We're eating lots of oranges this trip. On my last shop at OK Grocery ( it's not great, but it's OK?) in Luderitz, they had a special on oranges ... 6 kg (that's about 13# worth) for less than $3! What a deal! But that's quite a crop of oranges and it required a separate trip to the dinghy to haul them (and hanging a separate hammock to contain them all aboard). David was surprised at the volume purchase. "Scurvy", I replied ...enough said.

Now, why did that topic come up today? Well, eating oranges, at the moment, is the bright spot of the day! The skies are still grey. We've seen no whales, dolphins or Krakens. The only sea life we've seen are two stiff, dried-out, smelly squid on deck. There have been no gorgeous sunrises or sunsets ...nary a one. There is no wind to speak of and we're moving at glacial speed...not even fast enough to fish. There's no extra power, so laptop usage has been curtailed. Quite honestly, I'm getting a bit cranky. David woke from his off-watch nap and could smell the  foul humor in the air. It was that palpable.
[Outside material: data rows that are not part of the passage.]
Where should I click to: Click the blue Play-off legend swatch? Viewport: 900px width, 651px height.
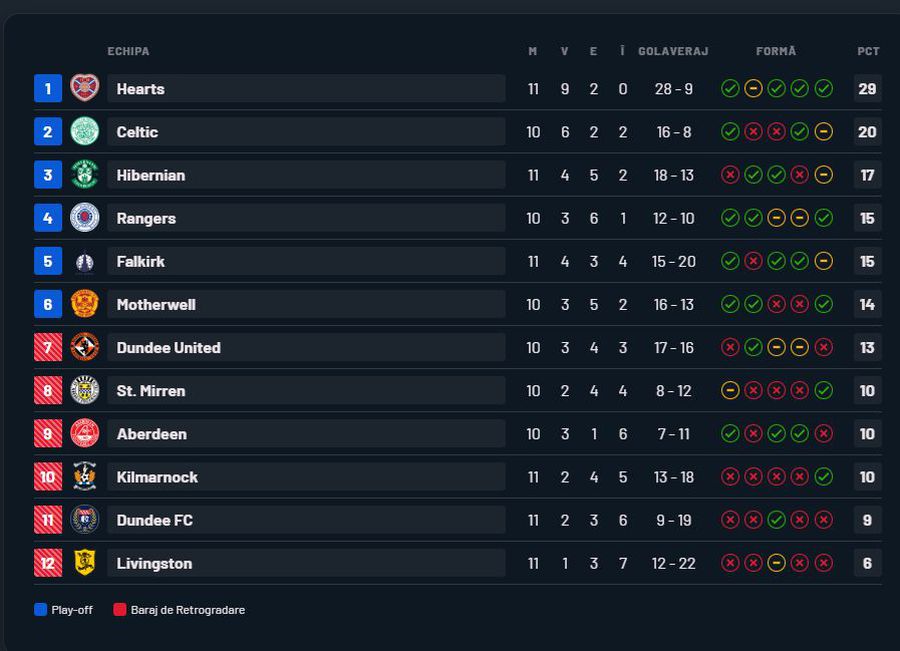click(41, 609)
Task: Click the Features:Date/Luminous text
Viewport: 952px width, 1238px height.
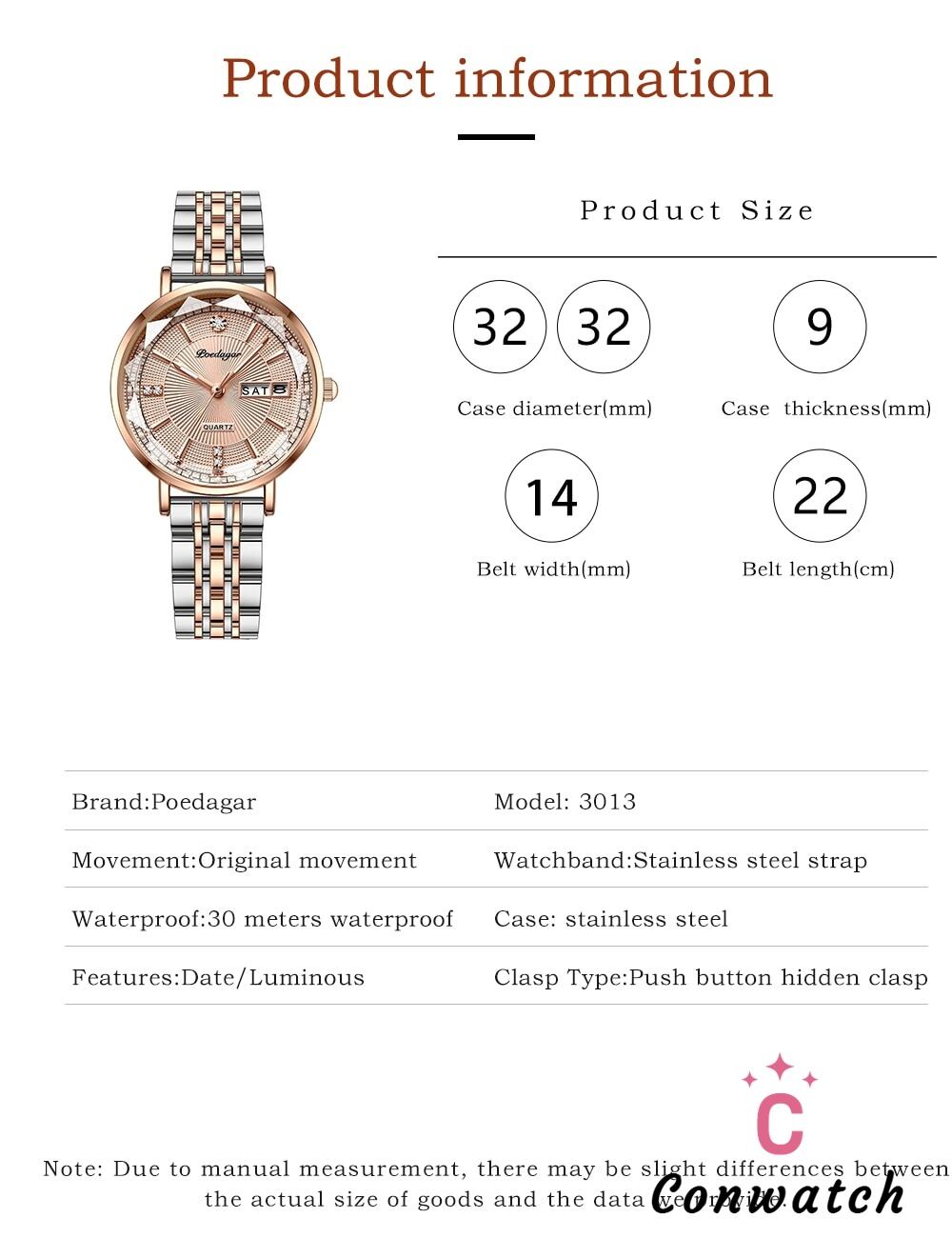Action: (x=218, y=978)
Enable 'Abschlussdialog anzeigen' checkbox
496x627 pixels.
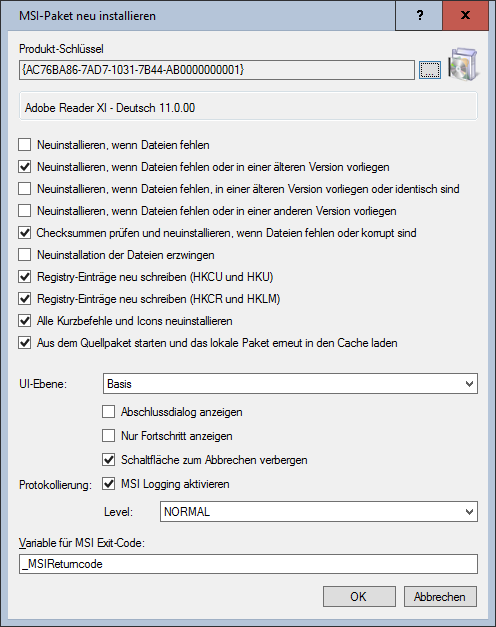[108, 412]
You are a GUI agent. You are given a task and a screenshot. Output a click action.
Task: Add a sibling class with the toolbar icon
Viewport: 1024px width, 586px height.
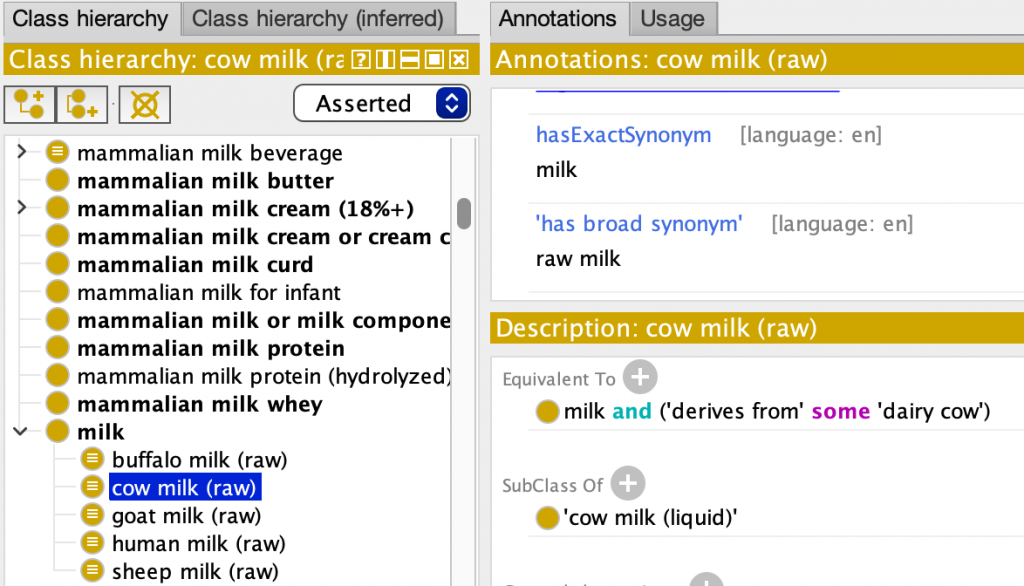[x=82, y=105]
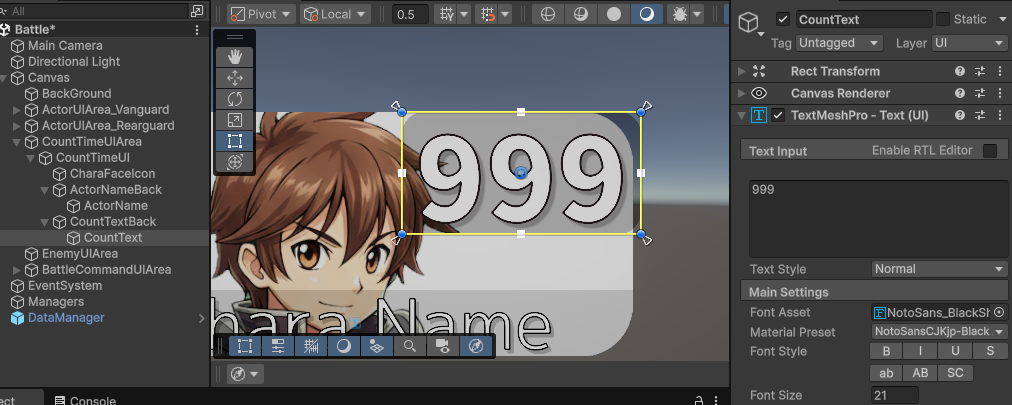Select the Scale tool

235,120
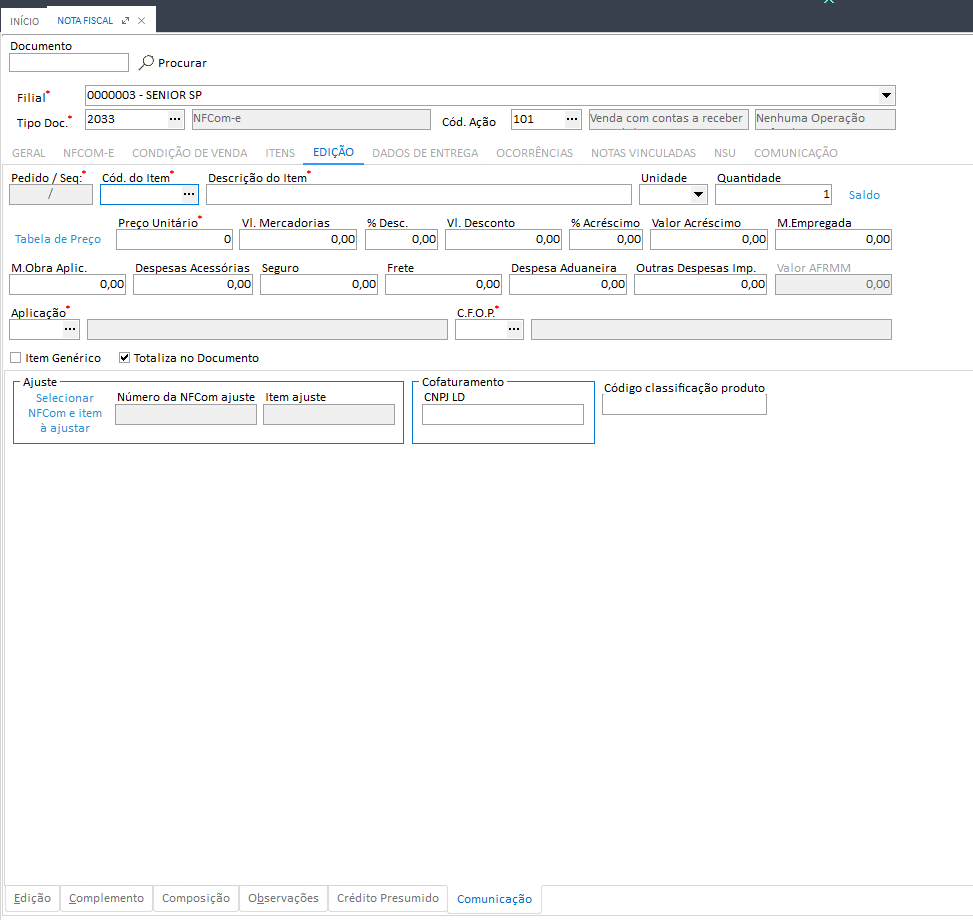973x920 pixels.
Task: Click Selecionar NFCom e item à ajustar
Action: (x=65, y=413)
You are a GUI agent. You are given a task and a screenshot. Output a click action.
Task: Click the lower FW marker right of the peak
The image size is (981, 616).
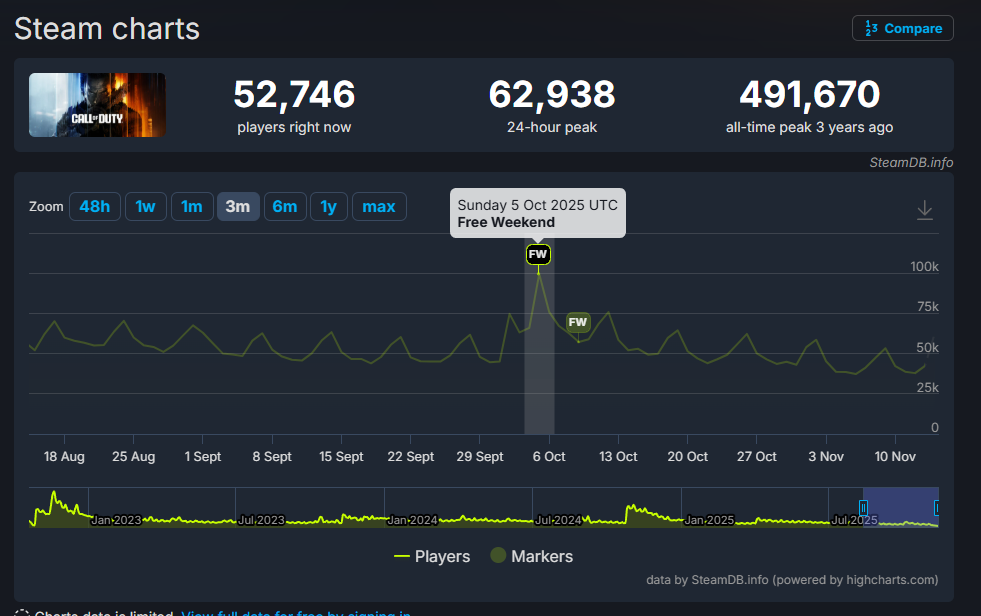tap(578, 322)
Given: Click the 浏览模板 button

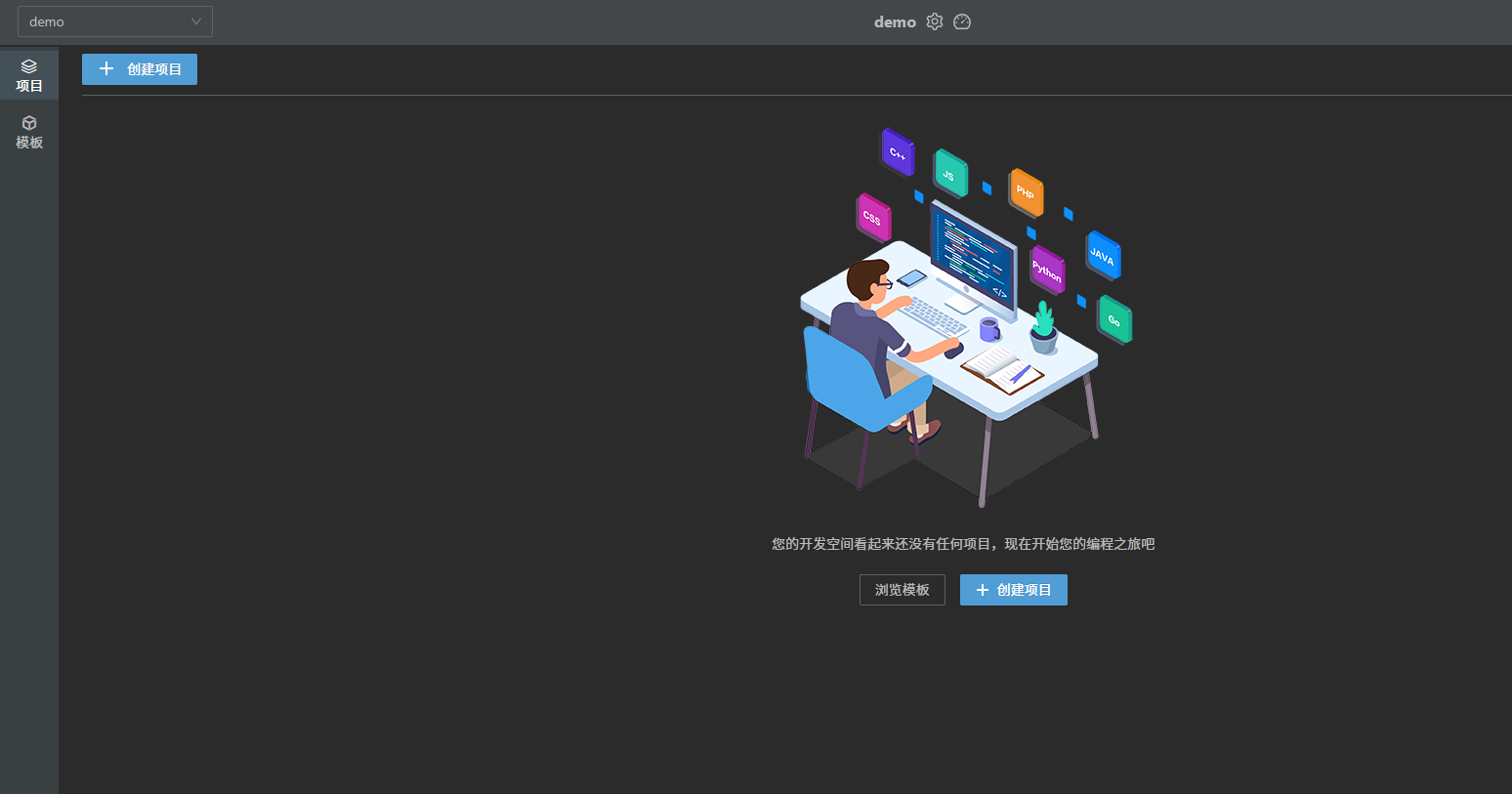Looking at the screenshot, I should pos(902,590).
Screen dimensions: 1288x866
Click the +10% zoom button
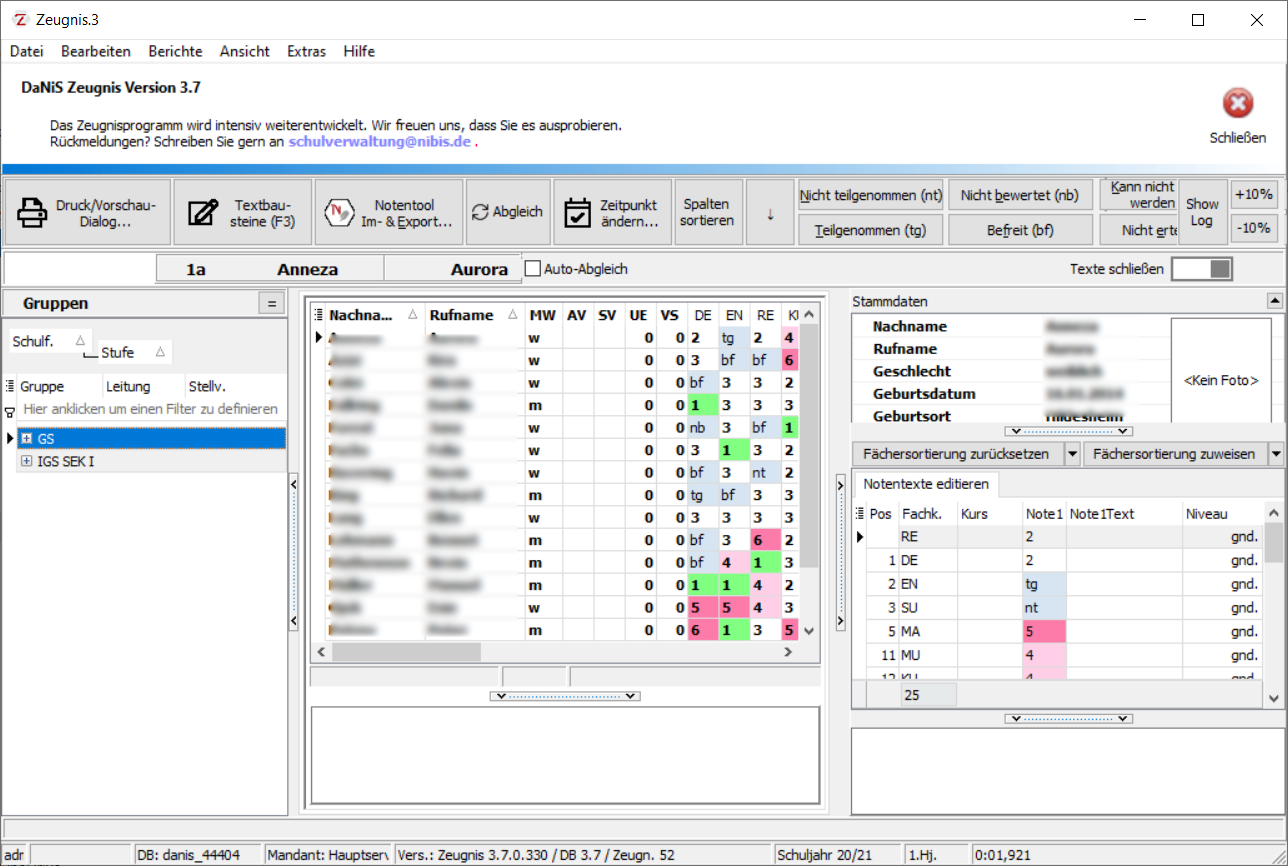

David has been pondering the pole situation. This is not a new problem. He's worked on the whisker pole several times since Australia, usually resulting in the pole becoming useful, albeit shorter, for some indeterminate period of time, and then breaking again. We need a new pole, and it's on the wish list, but was not in the budget in Cape Town after all of our other repairs and purchases. This time he aims to remove the extension altogether (it's the weakest point) and we'll use it as a mini-whisker with a reefed foresail...better than no pole at all. That was his project this afternoon and he worked assiduously at it with good results. I marvel at his sure-footedness as he works on the deck while the boat is rocking and rolling. I'm always amazed at his solutions and how well they work out. We now have a mini-whisker, about 5m long and it seems to be working just fine.

Miracle of miracles, the sun appeared late this afternoon, as did a pod of whales. It wasn't actually warm, but it was warm-er. I soaked it up and my blue funk evaporated. David saw a green flash. Things are looking up.